Transcribe everything from "Ain't got no" down to "the right solution." in the forum thread on assembly programming, keeping every word and mark unchanged.
[Start PASSAGE PROVIDED]
I was a bit turned off by the way assembly is described as "tricky" and "tedious...

simias · on April 12, 2018

>Assembly (specially on the 6502) is conceptually very simple and, while it may not be trivial to translate higher-level concepts to its simplicity, as long as what you want can be readily expressed in it, it's trivially easy.

That's precisely why I would qualify ASM as "tricky" and "tedious". You're bogged down in the tiny details that nowadays a compiler would probably solve as well (or even better) than you do. If you want to express "I want to make a function that adds two integers" then yeah it's trivial. If instead it's "I want to iterate through the leaves of a binary tree and compute its standard deviation" then have fun; good luck.

"This is a multiplication by 5, it's pretty expensive, probably better off shifting by two and adding once. Oh but then I need an intermediary register, do I have one available?"

"I guess I could inline this bit of assembly here instead of making a function call. Oh but wait now I need to re-do my register allocation to match."

"I need to reserve a bit more stack space to bank this register, let's modify my function's prelude and prologue to match."

Ain't got no time for that.

I think writing assembly is a skill any coder should have, especially if you usually deal with close-to-the-metal languages like C, C++ or Rust for instance. I think having a good grasp of assembly will make you a better coder, if only because it'll let you read the assembly output of your compiler to figure out what gets optimized and how (and also maybe what you could change to speed things up). There are also a few situations where writing assembly is the right solution.

That being said you'd have to pay me a lot to write a full application in assembly, regardless of how many layers of macros and pre-processing steps I'm allowed to use (unless gcc is allowable as a pre-processing step...)

jackhack · on April 12, 2018

You've captured exactly what it feels like -- this is the constant tension among asm developers. I love really high performance code, but I also like accomplishing more than one trivial thing per hour. It's hard to even remember the time before I knew C, when coding in assembly was all there was. When it was "normal." But I do remember the first time I wrote for the M68000 chipset and finding a multiply and divide instruction. "What? I don't have to write my own divide routine?" Tears of joy!

I will typically build something out in a high level language, profile to see where the time is going, and take a closer look at the algorithm first to see if it's sensible or some different approach should be taken. If it's an appropriate algo, then it's time to look at the implementation to see where we can shave cycles.

For the most part, even if you're talking to hardware that requires exceedingly precise timing (interface/bus protocols, certain chips), C will probably do the job. (It's no coincidence it was referred to as "universal assembly language".) Only where one is absolutely starved for resources (as the NES, and many 8-bit systems were/are) is ASM necessary.
[End PASSAGE PROVIDED]
[Start GIVEN INFORMATION]
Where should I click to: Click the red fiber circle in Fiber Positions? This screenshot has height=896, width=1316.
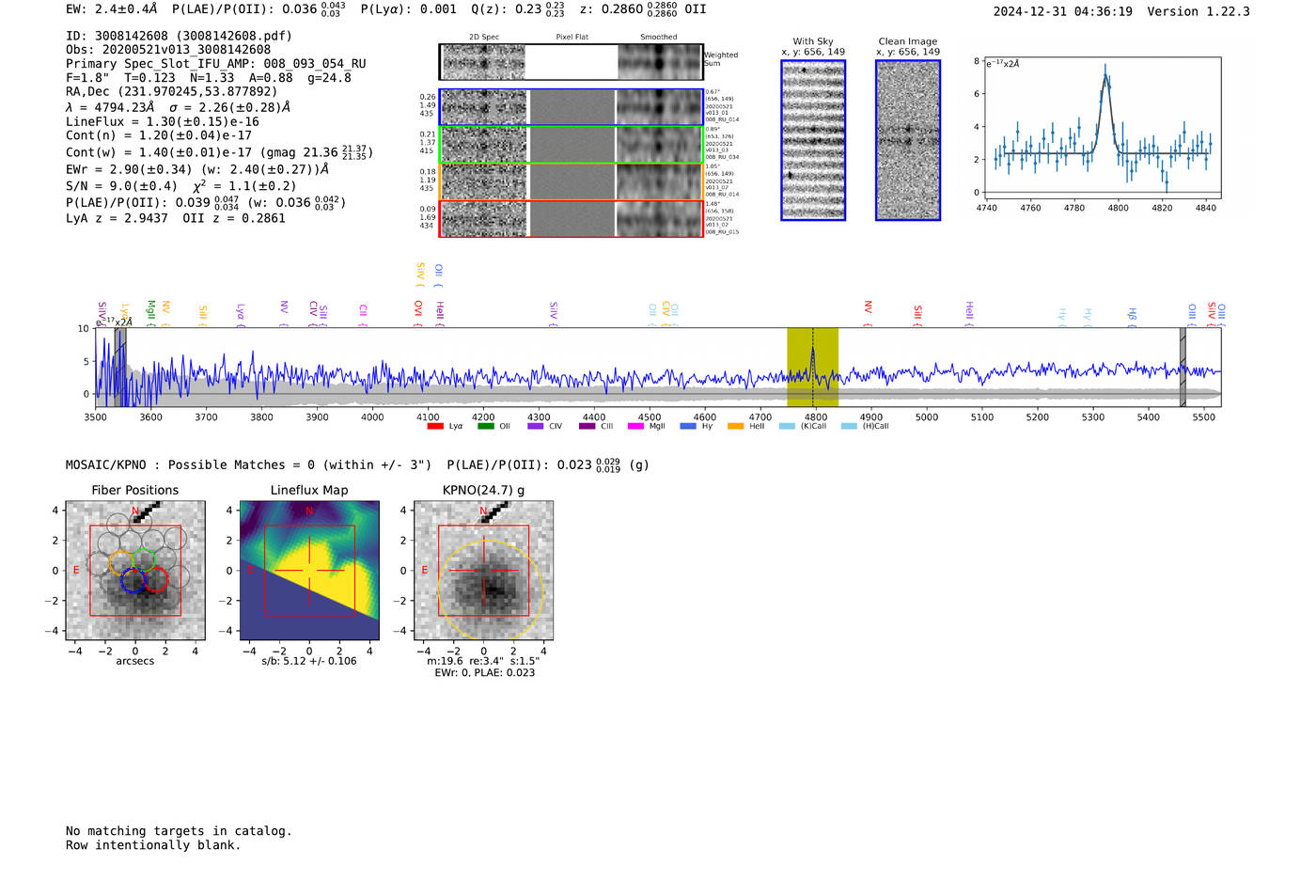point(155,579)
[End GIVEN INFORMATION]
[Start GIVEN INFORMATION]
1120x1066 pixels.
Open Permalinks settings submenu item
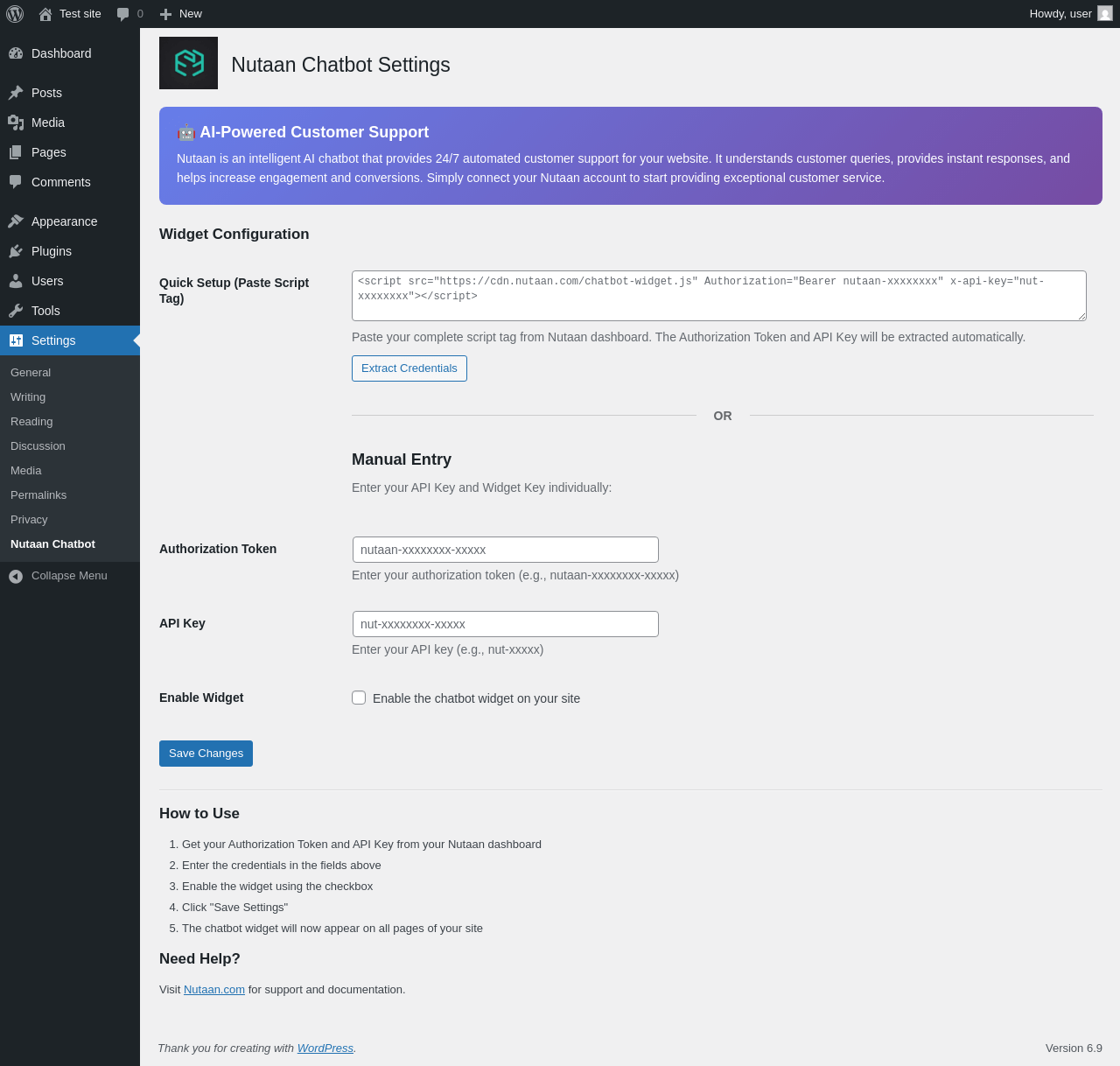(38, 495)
[End GIVEN INFORMATION]
▶ **THE OUTPUT**
Ain't got no time for that.

I think writing assembly is a skill any coder should have, especially if you usually deal with close-to-the-metal languages like C, C++ or Rust for instance. I think having a good grasp of assembly will make you a better coder, if only because it'll let you read the assembly output of your compiler to figure out what gets optimized and how (and also maybe what you could change to speed things up). There are also a few situations where writing assembly is the right solution.